New versions of both GM and Chrysler recently emerged from short stays in government-funded bankruptcy protection, cleansed of old debt and burdensome contracts.

Bloom would not articulate any particular financial or operational milestones GM or Chrysler have to reach before the government would cash out its stock.

“It’s going to be based on the situation,” he said, adding that success would be measured in the taxpayers’ ability to get their money back.

GM’s treasurer, Walter Borst, testified that GM would seek to repay its loans faster than the six-year time frame outlined by the task force. He added that GM is now working on “fresh start” accounting measures that companies use to reorganize their books following a trip through bankruptcy court.

Also at the hearing, Bloom denied that the government had coerced Chrysler’s debtholders into dropping a legal protest that they were being treated unfairly in court. Some holders of $6.9 billion in secured Chrysler debt initially protested that they were being pushed behind unsecured creditors such as the United Auto Workers union’s retiree health care trust. But the debtholders dropped their protests after receiving $2 billion in cash to wipe out their debt.

Bloom said he spoke to former task force chief Steven Rattner, who denied making any threats to any of the lenders.
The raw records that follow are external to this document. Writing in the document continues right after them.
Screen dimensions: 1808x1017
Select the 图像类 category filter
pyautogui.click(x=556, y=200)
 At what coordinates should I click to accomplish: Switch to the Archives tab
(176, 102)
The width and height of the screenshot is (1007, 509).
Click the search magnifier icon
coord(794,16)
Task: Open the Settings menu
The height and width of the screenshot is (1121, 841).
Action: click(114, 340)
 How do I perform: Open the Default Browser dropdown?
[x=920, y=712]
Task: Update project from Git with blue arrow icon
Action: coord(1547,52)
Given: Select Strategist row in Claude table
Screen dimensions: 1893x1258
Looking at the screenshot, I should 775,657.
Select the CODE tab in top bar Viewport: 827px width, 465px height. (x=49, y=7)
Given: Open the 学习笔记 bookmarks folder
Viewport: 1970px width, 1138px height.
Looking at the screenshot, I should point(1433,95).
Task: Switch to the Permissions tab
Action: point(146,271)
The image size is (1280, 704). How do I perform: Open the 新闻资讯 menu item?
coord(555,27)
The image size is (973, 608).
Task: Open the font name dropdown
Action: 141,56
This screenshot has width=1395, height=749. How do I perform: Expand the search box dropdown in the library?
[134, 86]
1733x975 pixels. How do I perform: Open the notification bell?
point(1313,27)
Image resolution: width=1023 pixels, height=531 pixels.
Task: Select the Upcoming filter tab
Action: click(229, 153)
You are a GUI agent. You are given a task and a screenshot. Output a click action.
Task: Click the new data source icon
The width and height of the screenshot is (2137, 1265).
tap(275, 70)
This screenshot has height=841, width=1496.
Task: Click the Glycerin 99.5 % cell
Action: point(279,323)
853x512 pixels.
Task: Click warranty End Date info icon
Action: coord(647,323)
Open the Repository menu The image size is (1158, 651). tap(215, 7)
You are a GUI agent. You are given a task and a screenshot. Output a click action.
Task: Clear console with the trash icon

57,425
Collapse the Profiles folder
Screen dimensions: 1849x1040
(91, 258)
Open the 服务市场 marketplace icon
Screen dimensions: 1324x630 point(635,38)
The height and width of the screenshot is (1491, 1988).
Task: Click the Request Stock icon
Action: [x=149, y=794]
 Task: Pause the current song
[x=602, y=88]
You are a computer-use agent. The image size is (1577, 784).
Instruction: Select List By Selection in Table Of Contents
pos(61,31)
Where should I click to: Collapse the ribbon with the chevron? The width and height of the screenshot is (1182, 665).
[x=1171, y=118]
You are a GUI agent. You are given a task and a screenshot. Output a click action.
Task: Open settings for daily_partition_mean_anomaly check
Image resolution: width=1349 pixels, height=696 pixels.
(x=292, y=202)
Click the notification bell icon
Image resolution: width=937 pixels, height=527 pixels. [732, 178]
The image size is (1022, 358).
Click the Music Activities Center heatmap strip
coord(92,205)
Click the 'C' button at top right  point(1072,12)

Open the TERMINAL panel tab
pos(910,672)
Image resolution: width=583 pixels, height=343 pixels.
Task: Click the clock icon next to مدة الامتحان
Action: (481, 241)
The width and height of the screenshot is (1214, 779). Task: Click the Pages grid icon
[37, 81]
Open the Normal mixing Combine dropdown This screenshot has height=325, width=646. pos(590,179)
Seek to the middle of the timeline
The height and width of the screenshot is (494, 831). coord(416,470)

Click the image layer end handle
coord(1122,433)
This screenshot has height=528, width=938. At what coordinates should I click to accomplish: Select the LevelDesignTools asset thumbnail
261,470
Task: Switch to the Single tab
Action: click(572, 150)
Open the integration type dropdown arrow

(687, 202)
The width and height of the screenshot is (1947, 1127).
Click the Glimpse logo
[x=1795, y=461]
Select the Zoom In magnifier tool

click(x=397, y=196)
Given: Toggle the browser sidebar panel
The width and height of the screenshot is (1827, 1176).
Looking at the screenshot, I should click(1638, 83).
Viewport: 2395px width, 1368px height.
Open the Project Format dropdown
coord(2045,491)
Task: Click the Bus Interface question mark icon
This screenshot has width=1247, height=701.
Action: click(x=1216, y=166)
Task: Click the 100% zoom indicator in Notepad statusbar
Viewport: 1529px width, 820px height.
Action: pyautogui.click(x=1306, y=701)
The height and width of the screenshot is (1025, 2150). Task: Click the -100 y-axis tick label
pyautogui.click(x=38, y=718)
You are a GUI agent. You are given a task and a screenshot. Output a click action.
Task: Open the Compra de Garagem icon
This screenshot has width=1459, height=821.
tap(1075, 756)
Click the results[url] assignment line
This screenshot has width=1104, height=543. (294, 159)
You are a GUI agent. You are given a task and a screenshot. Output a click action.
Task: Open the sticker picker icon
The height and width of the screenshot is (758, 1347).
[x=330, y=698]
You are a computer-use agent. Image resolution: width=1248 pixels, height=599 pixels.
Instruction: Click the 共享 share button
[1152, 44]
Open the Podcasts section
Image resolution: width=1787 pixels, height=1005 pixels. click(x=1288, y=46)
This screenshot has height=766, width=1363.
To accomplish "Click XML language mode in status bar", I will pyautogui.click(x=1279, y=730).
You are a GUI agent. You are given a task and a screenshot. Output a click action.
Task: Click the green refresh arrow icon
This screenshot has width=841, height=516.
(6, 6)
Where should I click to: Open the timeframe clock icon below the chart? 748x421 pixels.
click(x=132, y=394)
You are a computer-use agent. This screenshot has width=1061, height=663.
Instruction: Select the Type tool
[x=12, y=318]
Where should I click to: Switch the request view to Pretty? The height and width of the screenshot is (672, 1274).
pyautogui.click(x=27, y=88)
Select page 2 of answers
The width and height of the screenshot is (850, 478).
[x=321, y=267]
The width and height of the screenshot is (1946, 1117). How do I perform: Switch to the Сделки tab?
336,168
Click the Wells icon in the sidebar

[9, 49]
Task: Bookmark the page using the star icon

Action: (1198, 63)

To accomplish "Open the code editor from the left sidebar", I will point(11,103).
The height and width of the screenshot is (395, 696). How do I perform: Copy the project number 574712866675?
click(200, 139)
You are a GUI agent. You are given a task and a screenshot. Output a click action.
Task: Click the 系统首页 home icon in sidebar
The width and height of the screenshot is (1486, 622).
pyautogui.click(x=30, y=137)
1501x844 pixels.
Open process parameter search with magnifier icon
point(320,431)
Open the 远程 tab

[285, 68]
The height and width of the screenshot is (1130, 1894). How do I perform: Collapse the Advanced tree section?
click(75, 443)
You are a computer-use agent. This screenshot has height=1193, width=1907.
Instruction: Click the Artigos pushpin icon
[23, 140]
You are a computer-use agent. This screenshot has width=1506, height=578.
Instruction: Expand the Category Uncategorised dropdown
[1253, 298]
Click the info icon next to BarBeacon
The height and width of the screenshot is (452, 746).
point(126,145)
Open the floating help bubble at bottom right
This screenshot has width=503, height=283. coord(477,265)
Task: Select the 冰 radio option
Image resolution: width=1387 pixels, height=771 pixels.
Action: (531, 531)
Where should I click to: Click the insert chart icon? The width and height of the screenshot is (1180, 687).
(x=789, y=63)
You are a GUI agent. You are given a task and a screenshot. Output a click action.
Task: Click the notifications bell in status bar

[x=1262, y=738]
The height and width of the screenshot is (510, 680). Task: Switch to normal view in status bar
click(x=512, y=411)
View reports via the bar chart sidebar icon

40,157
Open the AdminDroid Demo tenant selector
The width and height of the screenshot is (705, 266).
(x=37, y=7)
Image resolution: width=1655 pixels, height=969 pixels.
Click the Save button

Some of the lenders had received government money from the bank bailout program.

Rattner stepped down from the task force on July 13 and was replaced by Bloom, a former United Steel Workers union official.

The administration said Rattner had decided to return to private life and his family in New York City.

Attorney General Andrew Cuomo and the Securities and Exchange Commission have charged a state official and a political consultant with extracting millions of dollars in kickbacks from investment firms trying to raise money from the state’s big public pension fund.